Intérieurement, elle nota les deux noms qu’elle venait d’entendre.

Malgré qu’elle fût peu familiarisée encore avec la géographie de la France, elle savait que les deux localités en question se trouvaient à l’est de Paris. Donc, on allait vers l’est. La chose était utile à savoir, et deux noms qu’elle venait d’entendre pouvaient constituer par la suite des jalons précieux.

Car l’idée que son sosie allait mourir était décidément insupportable la jeune femme, qui se sentait de plus en plus décidée à tout faire pour contribuer à sauver Miss Strawford. Et, avant tout, il fallait connaître le nom de l’endroit où on la conduisait, et où se trouvait la captive.
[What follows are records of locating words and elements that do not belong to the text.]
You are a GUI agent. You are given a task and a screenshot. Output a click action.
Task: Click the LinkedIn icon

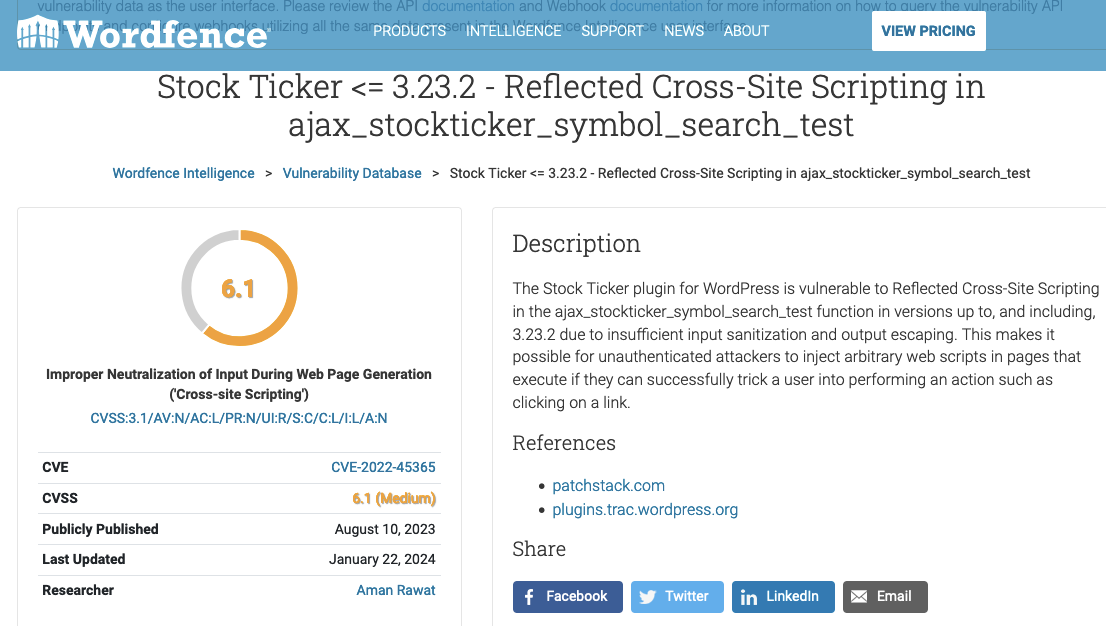click(x=748, y=597)
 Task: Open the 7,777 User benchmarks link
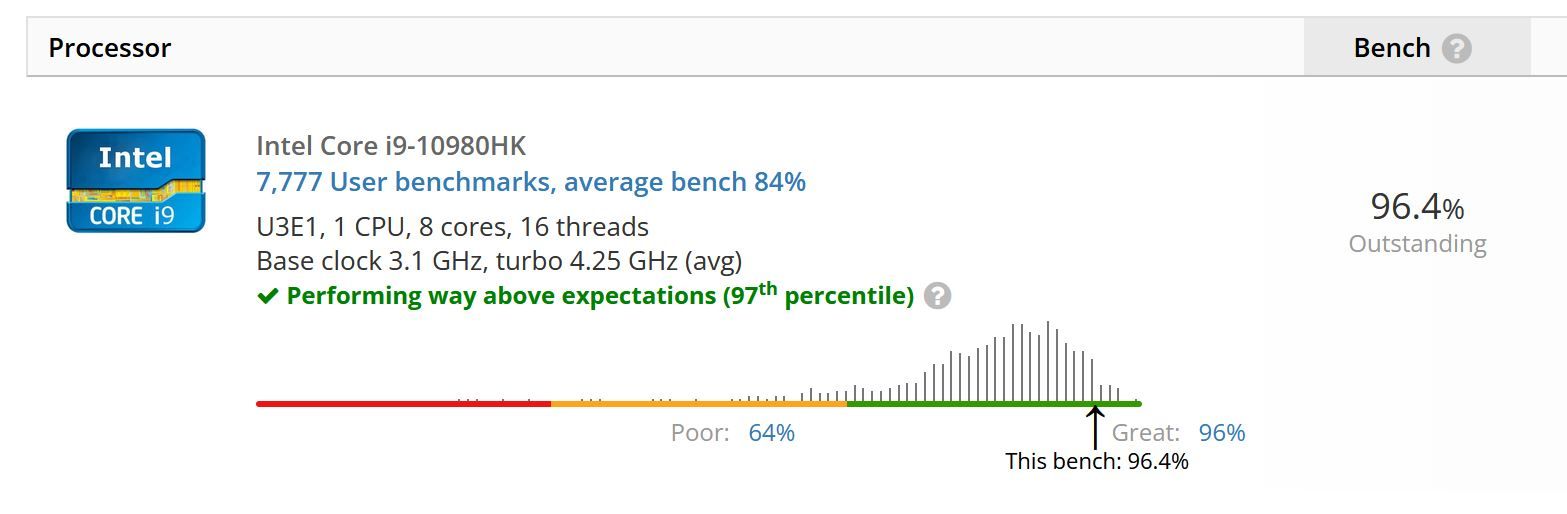531,182
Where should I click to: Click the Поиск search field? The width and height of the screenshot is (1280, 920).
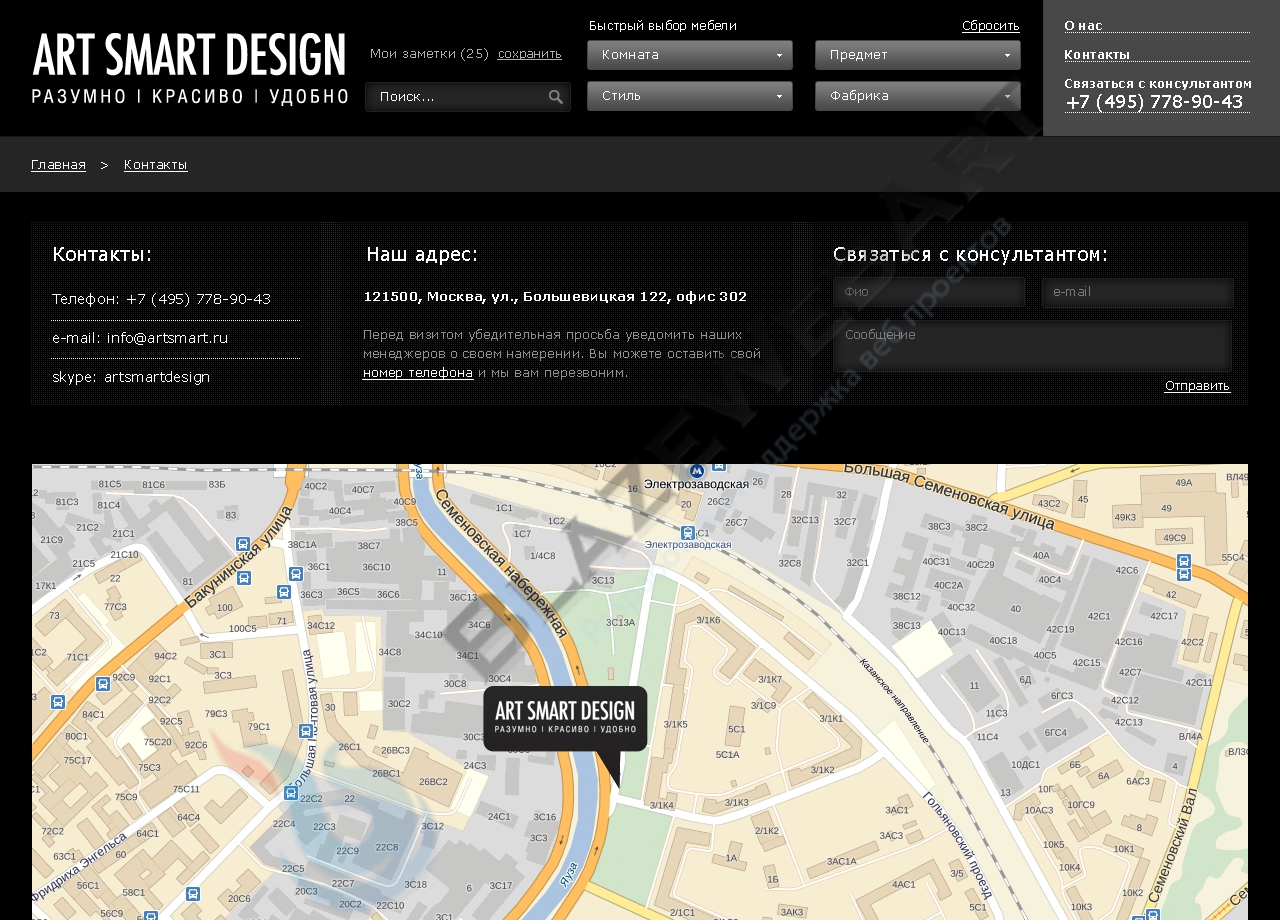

La chose serait probablement difficile, car il était évident que, sans se défier positivement d’elle, ses complices ne la croyaient pas encore absolument sûre. À ce sujet, les réticences de Fredo et d’Edith étaient significatives ; et ce ne devait pas être sans motifs qu’on la faisait voyager en pleine nuit, et qu’on lui avait imposé d’autre part la compagnie de Miss Ligget.

Mais loin de rebuter Maud, les difficultés de la tâche ne faisaient que l’animer d’une sorte d’ardeur angoissée. La jeune femme sentait toutes ses facultés tendues vers le but à atteindre. L’idée qu’elle avait déjà réussi à arracher une victime à ses complices l’encourageait encore. Elle avait sauvé Aramond : il fallait qu’elle aidât tout au moins à sauver Miss Strawford.
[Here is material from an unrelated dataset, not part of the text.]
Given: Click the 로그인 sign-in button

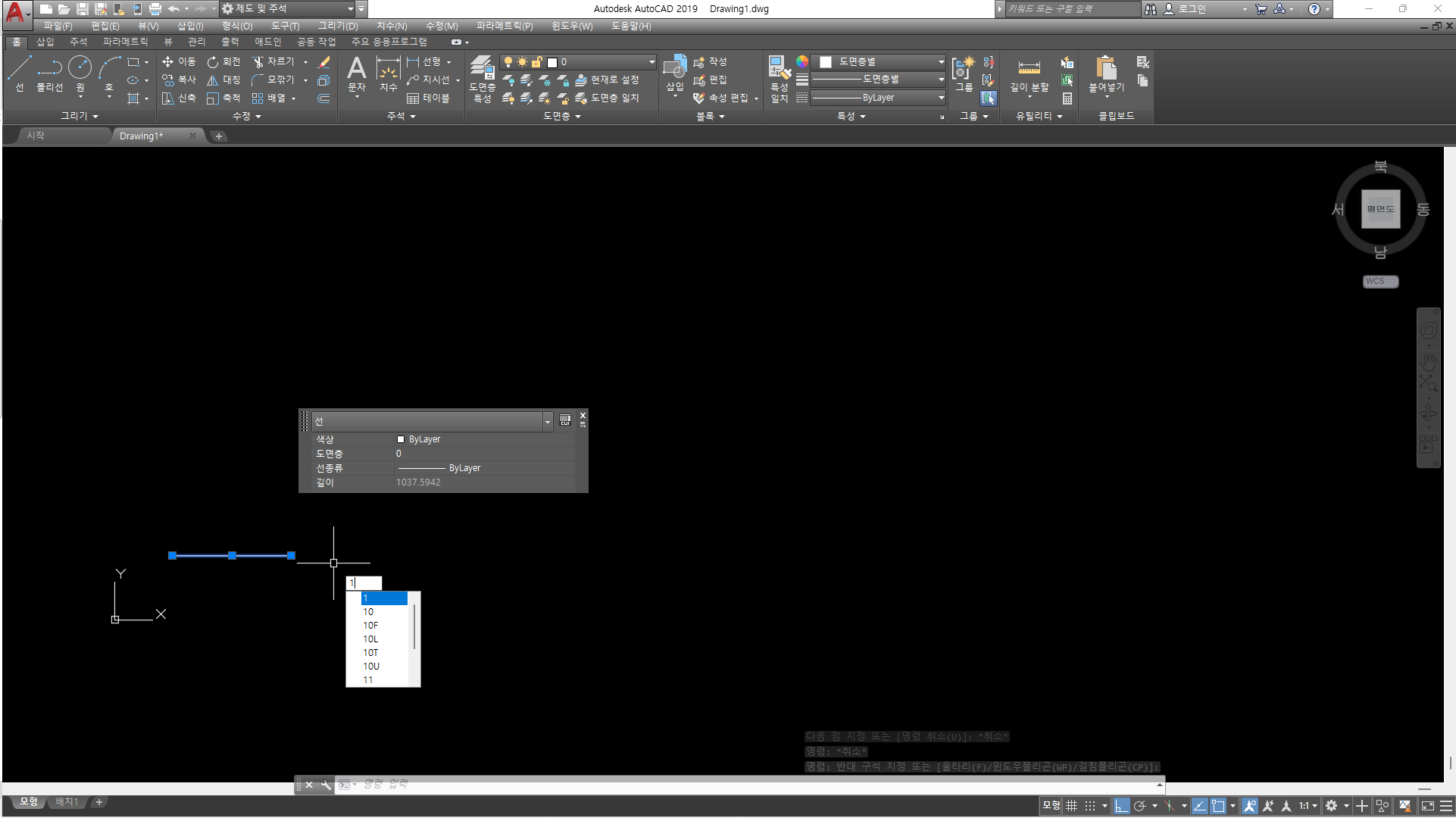Looking at the screenshot, I should click(1191, 9).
La tâche lui apparaissait d’ailleurs sans risques, puisqu’il lui suffirait de chercher à savoir le nom de la localité où se trouvait la véritable Mary. Ce nom connu d’elle, le reste regarderait les amis de la prisonnière.

Oui, Miss Strawford pouvait encore être sauvée. La sensation, presque intolérable de remords et d’angoisse que jusque-là éprouvait Maud se fit moins oppressante. Et, comme Fredo lui offrait une cigarette, elle parvint même à lui sourire, en refusant :

— Merci, cela ne me dit rien ce soir.

— Vous êtes également fatiguée, Mistress ?

— Un peu, oui, je l’avoue.

— Décidément, constata Fredo après avoir allumé sa cigarette, décidément, notre voyage menace de manquer d’entrain.

Edith Ligget étouffa un autre bâillement, puis se renfonça dans son encoignure :

— Ma foi, vous voudrez bien m’excuser, mais je vais essayer de dormir.

— Moi aussi… dit Maud.

— Faites donc, Mesdames. Pour moi, je me contenterai de vous envier, car je n’ai jamais pu fermer l’œil à bord d’une auto, pas plus qu’en chemin de fer, du reste.


Le silence s’établit alors à l’intérieur du puissant véhicule, qui continua à rouler à bonne allure dans la nuit.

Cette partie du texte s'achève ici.